Taylor Regional Hospital (TRH) is located in Campbellsville, Kentucky. TRH is a 90-bed facility with services including an emergency care Level III Trauma Center, cardiac catheterization and rehabilitation, 24-hour physician-staffed emergency services, 24-hour teleradiography services, mobile medical resonance imaging, obstetrics, orthopedics, a cancer treatment center.

==Trauma center==
TRH is a Level III trauma center. In 1995, Taylor Regional Hospital was affiliated with Jewish Hospital HealthCare Services.

==Key services==
- Emergency Care
- Cancer Services
- Orthopedic Care
- Pulmonary Rehab Program
- Rehab Services-Frazier Rehab
- Spinal Cord Medicine Program
- Wound Healing Center

==Organization==
Taylor Regional Hospital is listed as a member hospital on the KentuckyOne Health website. KentuckyOne Health is a division of the national non-profit health system Catholic Health Initiatives.

== History of Taylor Regional Hospital ==
Taylor Regional Hospital, formerly known as Taylor County Hospital and Rosary Hospital, dates back to 1968. The hospital was originally owned by the Dominican Order of St. Catherine and was called Rosary hospital until it was sold to the Taylor County Hospital District. In 1972, construction and renovation began on the hospital. Growth of the hospital led to the renaming of the hospital on July 11, 2003, to Taylor Regional Hospital.

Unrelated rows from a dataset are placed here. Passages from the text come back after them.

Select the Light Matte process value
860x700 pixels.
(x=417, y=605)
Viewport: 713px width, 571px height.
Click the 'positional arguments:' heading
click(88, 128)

In January 2021, the hospital was hit by a cyberattack which resulted in its IT and phone systems being offline. The attack took the hospitals primary systems offline for nearly 10 weeks. An investigation into the attack found the attackers stole patient information, which included names, social security numbers, and dates of birth, in addition to medical record numbers.

==Employment==
Taylor Regional Hospital is the second-largest employer in Campbellsville and Taylor County, Kentucky, with over 700 employees.